Department of Biological Engineering, Massachusetts Institute of Technology, Cambridge, MA, USA.
Computer Science and Artificial Intelligence Laboratory, Massachusetts Institute of Technology, Cambridge, MA, USA.
Bioinformatics. 2022 Jun 24;38(Suppl 1):i395-i403. doi: 10.1093/bioinformatics/btac263.
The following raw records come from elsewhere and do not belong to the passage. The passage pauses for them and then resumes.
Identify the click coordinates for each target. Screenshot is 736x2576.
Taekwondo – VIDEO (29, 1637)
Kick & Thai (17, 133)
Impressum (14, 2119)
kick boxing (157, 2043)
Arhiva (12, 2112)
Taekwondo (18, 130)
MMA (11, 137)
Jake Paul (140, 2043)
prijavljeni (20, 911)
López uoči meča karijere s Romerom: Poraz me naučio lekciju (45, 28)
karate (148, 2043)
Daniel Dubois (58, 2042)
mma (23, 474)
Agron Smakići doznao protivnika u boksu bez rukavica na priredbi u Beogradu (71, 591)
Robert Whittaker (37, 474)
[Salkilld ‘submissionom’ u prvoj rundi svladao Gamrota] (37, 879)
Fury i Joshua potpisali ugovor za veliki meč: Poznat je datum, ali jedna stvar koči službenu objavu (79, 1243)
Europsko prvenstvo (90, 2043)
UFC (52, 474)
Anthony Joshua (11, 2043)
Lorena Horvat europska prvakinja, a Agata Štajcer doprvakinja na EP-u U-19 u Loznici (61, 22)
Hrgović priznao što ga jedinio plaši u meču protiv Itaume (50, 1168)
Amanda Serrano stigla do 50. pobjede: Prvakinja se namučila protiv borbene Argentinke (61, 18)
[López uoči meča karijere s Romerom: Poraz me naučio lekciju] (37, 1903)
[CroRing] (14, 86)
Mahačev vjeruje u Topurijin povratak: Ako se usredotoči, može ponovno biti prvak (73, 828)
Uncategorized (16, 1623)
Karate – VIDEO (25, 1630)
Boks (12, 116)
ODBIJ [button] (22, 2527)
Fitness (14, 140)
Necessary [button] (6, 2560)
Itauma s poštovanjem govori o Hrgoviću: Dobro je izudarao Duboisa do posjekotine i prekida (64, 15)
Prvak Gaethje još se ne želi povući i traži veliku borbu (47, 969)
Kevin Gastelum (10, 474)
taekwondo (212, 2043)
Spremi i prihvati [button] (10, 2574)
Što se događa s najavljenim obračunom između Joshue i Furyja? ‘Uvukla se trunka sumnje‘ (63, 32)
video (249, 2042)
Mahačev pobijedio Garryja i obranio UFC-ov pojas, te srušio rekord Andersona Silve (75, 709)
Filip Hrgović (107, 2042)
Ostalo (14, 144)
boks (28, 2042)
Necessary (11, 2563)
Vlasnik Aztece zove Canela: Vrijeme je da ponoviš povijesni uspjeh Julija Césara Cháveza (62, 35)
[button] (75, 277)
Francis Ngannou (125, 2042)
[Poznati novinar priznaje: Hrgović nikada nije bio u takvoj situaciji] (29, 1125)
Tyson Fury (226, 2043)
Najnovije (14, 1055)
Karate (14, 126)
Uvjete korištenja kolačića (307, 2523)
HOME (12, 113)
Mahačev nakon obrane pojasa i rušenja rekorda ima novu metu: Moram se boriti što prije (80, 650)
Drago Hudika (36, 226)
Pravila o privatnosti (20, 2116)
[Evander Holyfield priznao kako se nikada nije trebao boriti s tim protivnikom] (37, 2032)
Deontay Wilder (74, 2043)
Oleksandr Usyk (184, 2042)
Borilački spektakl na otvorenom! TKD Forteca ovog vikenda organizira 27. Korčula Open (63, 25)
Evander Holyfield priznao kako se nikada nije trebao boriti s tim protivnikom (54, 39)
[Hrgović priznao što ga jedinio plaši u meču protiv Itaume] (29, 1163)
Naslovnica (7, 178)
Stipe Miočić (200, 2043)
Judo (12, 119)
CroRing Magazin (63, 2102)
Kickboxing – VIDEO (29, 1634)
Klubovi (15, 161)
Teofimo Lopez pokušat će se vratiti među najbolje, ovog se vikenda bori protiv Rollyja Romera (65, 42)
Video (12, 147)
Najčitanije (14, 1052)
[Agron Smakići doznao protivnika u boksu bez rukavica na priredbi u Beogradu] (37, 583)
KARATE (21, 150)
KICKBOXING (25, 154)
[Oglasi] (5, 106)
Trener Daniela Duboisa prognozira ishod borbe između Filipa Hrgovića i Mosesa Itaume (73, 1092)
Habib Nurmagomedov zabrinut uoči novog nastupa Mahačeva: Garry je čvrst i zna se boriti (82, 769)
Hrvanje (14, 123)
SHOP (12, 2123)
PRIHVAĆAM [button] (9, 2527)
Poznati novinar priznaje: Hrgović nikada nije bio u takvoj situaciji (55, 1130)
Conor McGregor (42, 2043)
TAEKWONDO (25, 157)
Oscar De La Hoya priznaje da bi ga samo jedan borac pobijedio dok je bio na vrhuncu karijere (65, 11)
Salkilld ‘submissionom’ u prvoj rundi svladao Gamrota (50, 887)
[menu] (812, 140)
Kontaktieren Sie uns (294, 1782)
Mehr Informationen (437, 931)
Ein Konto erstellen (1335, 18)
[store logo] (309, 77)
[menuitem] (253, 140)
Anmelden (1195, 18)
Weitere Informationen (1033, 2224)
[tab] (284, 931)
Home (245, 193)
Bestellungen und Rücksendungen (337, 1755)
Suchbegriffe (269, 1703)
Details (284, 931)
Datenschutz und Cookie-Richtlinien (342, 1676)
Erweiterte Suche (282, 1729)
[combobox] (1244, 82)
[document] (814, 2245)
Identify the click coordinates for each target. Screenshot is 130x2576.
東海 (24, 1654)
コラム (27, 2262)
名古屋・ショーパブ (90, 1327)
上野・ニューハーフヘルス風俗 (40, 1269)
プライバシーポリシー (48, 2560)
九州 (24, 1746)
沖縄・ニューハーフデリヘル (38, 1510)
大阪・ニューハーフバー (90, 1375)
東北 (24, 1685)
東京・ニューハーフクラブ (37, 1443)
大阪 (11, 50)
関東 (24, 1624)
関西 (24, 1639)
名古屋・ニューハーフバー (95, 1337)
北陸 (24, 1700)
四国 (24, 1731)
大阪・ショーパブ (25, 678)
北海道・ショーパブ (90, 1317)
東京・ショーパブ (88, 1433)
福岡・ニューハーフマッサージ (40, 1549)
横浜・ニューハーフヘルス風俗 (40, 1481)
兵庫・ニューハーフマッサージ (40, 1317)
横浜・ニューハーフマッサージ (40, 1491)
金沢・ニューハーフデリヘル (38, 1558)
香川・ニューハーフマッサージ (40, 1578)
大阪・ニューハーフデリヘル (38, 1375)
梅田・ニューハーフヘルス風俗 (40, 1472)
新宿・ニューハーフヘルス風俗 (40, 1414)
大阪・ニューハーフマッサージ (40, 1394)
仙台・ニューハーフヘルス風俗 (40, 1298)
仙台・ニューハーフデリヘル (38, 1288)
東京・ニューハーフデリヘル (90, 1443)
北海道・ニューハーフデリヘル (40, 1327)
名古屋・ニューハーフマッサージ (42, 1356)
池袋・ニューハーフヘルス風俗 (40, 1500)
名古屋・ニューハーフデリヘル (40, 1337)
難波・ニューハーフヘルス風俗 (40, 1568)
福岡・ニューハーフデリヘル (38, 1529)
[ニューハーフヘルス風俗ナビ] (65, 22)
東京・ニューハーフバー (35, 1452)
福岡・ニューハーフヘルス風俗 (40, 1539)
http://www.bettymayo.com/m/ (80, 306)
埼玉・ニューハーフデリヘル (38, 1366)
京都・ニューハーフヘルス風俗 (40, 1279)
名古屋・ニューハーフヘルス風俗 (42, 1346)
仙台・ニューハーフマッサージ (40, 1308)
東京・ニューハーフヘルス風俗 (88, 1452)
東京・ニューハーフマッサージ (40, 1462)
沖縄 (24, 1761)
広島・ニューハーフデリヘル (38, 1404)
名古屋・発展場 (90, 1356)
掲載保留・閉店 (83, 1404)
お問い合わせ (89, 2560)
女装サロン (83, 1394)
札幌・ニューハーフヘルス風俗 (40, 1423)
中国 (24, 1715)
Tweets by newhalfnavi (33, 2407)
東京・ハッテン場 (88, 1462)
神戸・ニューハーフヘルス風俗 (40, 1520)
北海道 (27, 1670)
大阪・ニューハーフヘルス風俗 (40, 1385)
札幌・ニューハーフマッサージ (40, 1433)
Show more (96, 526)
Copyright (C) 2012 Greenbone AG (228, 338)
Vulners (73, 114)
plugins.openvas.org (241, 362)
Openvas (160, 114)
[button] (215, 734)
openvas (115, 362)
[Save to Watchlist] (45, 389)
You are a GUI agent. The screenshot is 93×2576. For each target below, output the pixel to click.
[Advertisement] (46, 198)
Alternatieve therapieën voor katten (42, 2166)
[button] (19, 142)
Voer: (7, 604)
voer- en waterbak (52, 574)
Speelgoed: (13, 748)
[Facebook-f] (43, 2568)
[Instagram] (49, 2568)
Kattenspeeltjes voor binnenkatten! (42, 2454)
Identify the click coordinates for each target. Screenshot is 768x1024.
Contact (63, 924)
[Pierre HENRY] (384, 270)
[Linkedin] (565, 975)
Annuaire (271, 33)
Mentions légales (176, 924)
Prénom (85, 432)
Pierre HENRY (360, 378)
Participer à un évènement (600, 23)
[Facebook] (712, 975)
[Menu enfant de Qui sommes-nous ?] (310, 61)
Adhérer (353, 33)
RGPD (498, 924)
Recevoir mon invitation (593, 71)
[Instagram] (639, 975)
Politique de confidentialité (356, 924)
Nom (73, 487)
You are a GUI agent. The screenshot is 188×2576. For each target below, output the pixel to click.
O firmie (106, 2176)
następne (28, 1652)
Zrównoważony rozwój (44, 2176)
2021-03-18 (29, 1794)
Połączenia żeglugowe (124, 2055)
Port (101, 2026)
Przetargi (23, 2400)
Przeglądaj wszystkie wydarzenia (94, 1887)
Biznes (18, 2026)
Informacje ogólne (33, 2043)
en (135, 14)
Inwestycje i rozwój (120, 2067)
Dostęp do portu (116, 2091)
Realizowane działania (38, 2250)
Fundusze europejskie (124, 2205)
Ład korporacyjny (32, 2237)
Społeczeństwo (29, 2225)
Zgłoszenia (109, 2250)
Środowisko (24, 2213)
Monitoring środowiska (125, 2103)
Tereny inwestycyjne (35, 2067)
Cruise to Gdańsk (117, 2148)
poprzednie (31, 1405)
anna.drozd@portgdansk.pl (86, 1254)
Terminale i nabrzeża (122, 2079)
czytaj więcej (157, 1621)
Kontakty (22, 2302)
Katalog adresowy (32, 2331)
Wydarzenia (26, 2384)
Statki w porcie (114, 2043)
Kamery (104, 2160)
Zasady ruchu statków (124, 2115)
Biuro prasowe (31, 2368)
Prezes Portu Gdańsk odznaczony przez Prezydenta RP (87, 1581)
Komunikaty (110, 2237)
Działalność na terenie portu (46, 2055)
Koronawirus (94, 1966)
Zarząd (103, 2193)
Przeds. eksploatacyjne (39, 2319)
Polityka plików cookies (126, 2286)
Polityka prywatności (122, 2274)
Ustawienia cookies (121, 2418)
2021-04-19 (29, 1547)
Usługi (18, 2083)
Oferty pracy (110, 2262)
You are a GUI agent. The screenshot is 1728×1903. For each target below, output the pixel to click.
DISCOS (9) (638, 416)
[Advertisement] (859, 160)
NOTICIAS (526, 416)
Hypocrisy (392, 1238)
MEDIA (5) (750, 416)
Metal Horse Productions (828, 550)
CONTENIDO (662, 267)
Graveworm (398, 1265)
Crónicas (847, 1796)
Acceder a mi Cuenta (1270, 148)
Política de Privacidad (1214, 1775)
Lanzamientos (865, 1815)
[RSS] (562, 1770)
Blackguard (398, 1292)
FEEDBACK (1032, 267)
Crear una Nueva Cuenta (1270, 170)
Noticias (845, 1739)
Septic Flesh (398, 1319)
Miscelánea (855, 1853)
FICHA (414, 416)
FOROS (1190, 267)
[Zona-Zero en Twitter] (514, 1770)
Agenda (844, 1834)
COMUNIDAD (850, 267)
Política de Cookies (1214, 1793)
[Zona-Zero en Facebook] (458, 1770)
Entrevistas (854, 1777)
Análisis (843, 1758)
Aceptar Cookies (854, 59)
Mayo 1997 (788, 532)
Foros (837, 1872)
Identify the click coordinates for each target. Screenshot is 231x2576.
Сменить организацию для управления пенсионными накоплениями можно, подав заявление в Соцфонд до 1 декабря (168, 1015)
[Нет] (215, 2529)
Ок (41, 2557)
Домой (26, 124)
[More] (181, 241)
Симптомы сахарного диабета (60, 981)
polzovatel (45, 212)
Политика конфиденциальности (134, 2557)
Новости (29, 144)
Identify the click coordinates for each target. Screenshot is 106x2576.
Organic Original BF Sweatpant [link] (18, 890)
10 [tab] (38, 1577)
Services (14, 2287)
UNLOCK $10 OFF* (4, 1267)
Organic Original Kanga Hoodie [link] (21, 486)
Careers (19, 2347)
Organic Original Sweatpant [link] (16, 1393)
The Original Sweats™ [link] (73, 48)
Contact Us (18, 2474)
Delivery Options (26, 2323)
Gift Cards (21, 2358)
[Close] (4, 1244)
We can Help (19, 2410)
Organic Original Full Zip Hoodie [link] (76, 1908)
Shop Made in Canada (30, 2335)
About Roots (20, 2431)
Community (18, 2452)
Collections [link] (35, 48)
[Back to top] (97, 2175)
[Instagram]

Advances in bioimaging now permit in situ proteomic characterization of cell-cell interactions in complex tissues, with important applications across a spectrum of biological problems from development to disease. These methods depend on selection of antibodies targeting proteins that are expressed specifically in particular cell types. Candidate marker proteins are often identified from single-cell transcriptomic data, with variable rates of success, in part due to divergence between expression levels of proteins and the genes that encode them. In principle, marker identification could be improved by using existing databases of immunohistochemistry for thousands of antibodies in human tissue, such as the Human Protein Atlas. However, these data lack detailed annotations of the types of cells in each image.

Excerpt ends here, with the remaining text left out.